L’effetto negativo di alcuni polimorfismi in combinazione con diverse mutazioni eterozigoti, anche in geni non allelici, i casi di mutazioni digeniche e di “accumulo” di mutazioni e polimorfismi,  i casi geneticamente irrisolti e i geni della pigmentazione ancora da esplorare, come potenziali candidati albinismo-causativi, fanno supporre una maggiore complessità genica. In tutti gli studi finora condotti, in coorti appartenenti a popolazioni diverse (Cinesi Han, Danesi, Caucasici non Ispanici, Tedeschi, Giapponesi, Italiani, etc) emerge un risultato omogeneo: una percentuale simile di alleli non identificati, corrispondente a circa il 20% di casi geneticamente irrisolti. Una  “mutazione non caratterizzata”,  sia negli esoni che negli adiacenti confini esone-introne del gene in esame, potrebbe essere localizzata a monte del gene in un locus di una control-like region o in un secondo locus (scenario digenico), potrebbe trattarsi di una grossa delezione o inserzione non rilevate in una normale PCR genomica a causa dell’amplificazione dell’allele selvatico esistente, potrebbe trovarsi in una regione intronica non sequenziata, risultante in un cambiamento funzionale della corrispondente proteina, o in un nuovo gene tra gli oltre 300 geni candidati.

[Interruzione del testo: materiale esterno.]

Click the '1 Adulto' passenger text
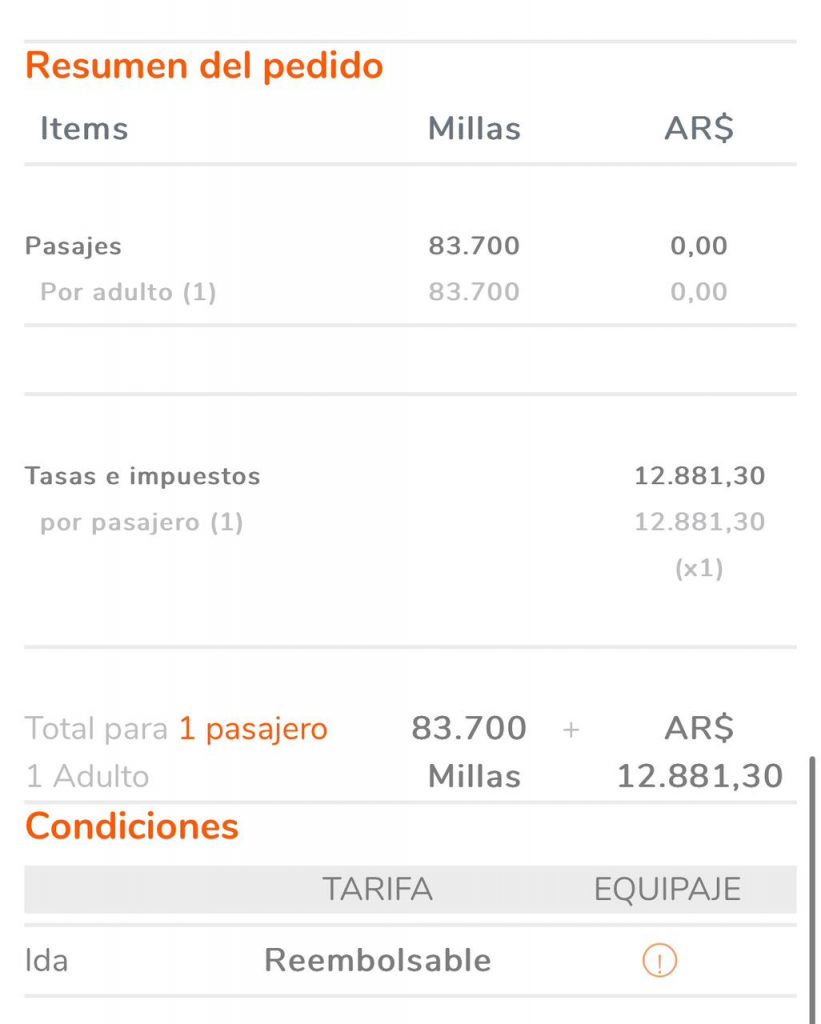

Il fenotipo pigmentario selvatico si colloca tra i fenotipi albinotici. Il tratto realmente diagnostico di albinismo diventa quello per molto tempo ignorato: il fenotipo oftalmico. Va verso il cambiamento quindi la definizione stessa di albinismo.
Dal fenotipo pigmentario bianco al fenotipo pigmentario “selvatico-simile” al fenotipo pigmentario selvatico. Man mano che emergono nuovi casi, il fenotipo pigmentario sembra stia lasciando definitivamente il posto al solo fenotipo visivo, inizialmente preso scarsamente in considerazione, se non addirittura ignorato, confondendo spesso l'effetto di uno stato oggettivo di ipovisione con un disturbo di attenzione nell'età evolutiva del soggetto albino.

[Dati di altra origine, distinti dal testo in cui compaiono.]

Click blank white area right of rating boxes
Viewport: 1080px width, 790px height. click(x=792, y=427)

Le ultime ricerche condotte su topi transgenici parlano di una relazione L-DOPA/visione, non melanina/visione. La L-DOPA sarebbe il solo metabolita richiesto per uno sviluppo normale della retina e della visione. Le alterazioni del sistema visivo associate all’albinismo sarebbero una conseguenza della mancanza di L-DOPA, non di melanina, durante lo sviluppo embrionale-fetale-postnatale dell’occhio e del sistema ottico. Il fenotipo pigmentario, quando presente, potrebbe essere considerato un tratto secondario, una conseguenza e non una causa dell’albinismo. Dovremmo quindi presto trovarci di fronte a casi di albinismo con evidenti segni visivi ma senza alterazioni nei modelli pigmentari, come suggerito già nel 2006 da van Genderan. L’albinismo verrebbe così definito fondamentalmente dal riscontro delle alterazioni visive e facoltativamente dei tratti addizionali, come l’ipopigmentazione.
“L’albinismo è una condizione congenita ereditaria rara senza cure: una persona albina rimane albina per tutta la vita; i sintomi clinici rimangono fondamentalmente inalterati”.

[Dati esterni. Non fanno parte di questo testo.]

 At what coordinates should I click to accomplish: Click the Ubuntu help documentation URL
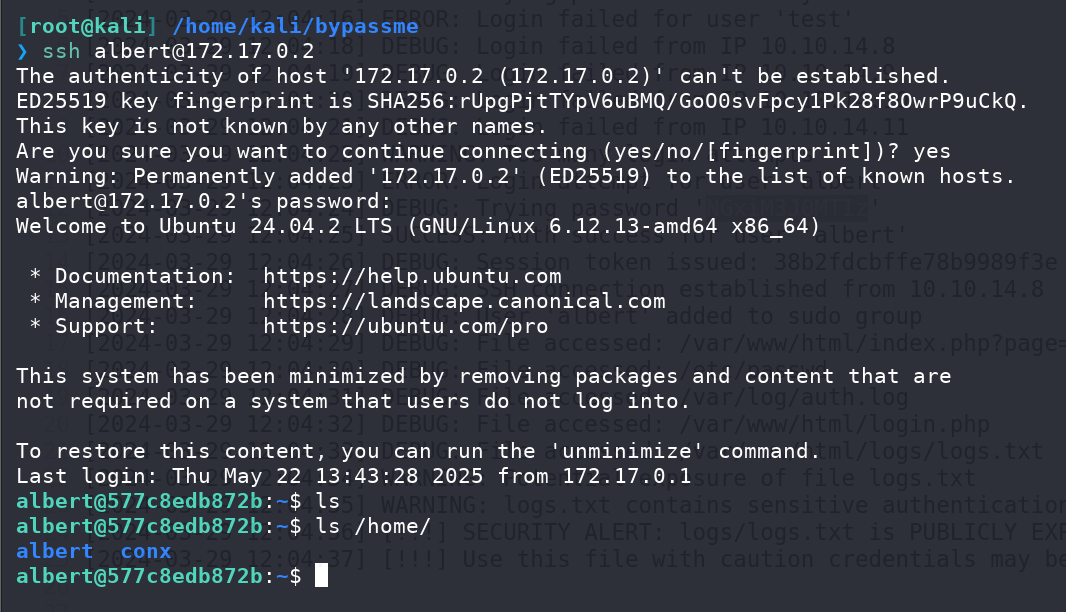click(x=412, y=277)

Questa prognosi, che ha fatto dell’albinismo il classico esempio oggetto di studio in quanto tale, è probabilmente ad una svolta. In cinque laboratori sono in corso progetti terapeutici su modelli animali albini, in particolare murini, i cui dati sono incoraggianti. Oggetto di studio sono: la L-DOPA, il nitisinone, il AAV-TYR e gli amminoglicosidi. Occorrono ulteriori studi e verifiche prima che questi progetti diventino trattamenti terapeutici applicabili all’uomo (qualche trial clinico sull’uomo è già iniziato) e occorre che siano affiancati da studi di ricerca di base che chiariscano i meccanismi molecolari, cellulari e funzionali alla base delle alterazioni patologiche associate all’albinismo.
Le strategie ottimizzate e massive di screening genomico e mutazionale e i nuovi approcci bioinformatici applicati ai casi geneticamente irrisolti e ai nuovi casi, affiancati da preziose informazioni ricavate dallo studio di popolazioni e sottopopolazioni albine, renderanno la ricerca più facile e meno dispendiosa sia in termini di tempo che di costo, svelando passo dopo passo la complessità di una condizione che appariva come un semplice esempio di condizione genetica autosomica recessiva, con un chiaro albero genealogico. Un ruolo importante avrà un’ informazione eticamente corretta sull’utilità del test genetico. La ricerca ha bisogno di “materiale molecolare”.